REVIEW OF Deacon's The Symbolic Species

REVIEW OF
The Symbolic Species:
The co-evolution of language and the human brain
,
by Terrence Deacon (1997, Penguin Press).

James R Hurford,
Language Evolution and Computation Research Unit,
Linguistics Department, University of Edinburgh

(This review appeared in The Times Literary Supplement, October 23rd, 1998, p.34.)

Terry Deacon is a brain specialist. When he's not busy writing such monumental books as this (to add to his impressive portfolio of scientific articles), he is involved in such things as transplanting pig neurons into humans, or grafting a third eye onto a frog embryo.
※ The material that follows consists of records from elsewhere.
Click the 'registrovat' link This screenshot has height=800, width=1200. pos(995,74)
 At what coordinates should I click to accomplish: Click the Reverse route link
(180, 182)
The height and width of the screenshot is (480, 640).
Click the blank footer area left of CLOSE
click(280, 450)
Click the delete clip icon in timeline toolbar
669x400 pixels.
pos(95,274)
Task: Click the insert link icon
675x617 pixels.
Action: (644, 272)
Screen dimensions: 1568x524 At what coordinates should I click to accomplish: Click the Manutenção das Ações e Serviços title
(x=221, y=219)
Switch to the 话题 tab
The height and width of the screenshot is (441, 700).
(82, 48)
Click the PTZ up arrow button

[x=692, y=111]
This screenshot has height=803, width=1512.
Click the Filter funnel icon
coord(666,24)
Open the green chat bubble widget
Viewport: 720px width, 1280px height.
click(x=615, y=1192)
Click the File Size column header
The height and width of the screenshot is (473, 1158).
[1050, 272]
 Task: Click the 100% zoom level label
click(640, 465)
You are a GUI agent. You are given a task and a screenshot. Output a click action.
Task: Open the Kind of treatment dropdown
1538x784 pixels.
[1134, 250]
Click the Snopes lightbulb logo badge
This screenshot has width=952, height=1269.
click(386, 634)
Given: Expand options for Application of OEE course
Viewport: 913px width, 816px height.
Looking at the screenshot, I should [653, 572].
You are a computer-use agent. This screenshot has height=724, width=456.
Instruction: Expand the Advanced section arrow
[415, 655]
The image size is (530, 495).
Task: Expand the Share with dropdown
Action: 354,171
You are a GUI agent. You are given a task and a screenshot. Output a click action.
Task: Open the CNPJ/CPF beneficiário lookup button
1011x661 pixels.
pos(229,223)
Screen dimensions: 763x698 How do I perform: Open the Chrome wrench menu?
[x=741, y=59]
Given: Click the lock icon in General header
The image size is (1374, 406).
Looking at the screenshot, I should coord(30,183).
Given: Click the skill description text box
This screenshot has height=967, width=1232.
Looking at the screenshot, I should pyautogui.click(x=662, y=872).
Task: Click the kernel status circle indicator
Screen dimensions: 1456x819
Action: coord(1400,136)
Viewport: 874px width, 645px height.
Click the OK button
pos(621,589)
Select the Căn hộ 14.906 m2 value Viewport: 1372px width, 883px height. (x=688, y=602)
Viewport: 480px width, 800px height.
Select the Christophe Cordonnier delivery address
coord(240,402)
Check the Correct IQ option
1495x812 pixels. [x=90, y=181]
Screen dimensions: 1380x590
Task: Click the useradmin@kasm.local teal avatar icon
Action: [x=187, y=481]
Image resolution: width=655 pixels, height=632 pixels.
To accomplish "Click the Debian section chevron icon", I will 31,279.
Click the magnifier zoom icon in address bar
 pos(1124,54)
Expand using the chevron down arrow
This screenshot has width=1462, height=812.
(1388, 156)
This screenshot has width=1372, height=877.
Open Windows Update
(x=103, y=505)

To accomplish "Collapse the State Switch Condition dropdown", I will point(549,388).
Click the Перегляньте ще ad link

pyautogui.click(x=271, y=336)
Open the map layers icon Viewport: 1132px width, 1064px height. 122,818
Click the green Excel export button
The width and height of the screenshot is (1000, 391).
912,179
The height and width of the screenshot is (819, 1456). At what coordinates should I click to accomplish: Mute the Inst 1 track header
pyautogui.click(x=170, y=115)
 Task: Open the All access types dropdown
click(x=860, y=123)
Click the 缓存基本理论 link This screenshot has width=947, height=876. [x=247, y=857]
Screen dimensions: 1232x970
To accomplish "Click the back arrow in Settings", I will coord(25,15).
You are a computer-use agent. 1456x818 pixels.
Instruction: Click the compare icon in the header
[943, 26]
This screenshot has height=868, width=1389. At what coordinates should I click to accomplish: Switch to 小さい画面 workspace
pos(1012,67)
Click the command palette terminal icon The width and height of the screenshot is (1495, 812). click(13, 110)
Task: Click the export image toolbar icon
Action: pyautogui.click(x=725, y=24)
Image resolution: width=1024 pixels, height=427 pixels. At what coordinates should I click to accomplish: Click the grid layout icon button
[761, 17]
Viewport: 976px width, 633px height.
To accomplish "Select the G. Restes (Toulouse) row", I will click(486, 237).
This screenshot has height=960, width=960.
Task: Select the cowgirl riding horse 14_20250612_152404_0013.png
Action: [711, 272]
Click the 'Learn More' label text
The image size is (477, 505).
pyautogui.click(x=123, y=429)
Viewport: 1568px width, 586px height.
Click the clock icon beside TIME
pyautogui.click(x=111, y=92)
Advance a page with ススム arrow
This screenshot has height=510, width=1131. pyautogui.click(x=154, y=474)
In this book, he displays an impressive grasp of a wide range of fields outside his own specialty. The book is at its strongest and most technical in the detailed discussion of the shape, function and evolution of brains, and in the related genetics and embryology. Deacon has surveyed the related fields of aphasia and other language-related disorders, but also ranged much further from his home base, delving into classics in the philosophy of language, such as Frege, Quine and C.S Peirce, linguistic theorizing in the Chomskyan tradition, social anthropology and paleontology. His authority, and the acceptance his ideas are likely to attract, can be graded in proportion to the distance he has ranged from his intellectual home base.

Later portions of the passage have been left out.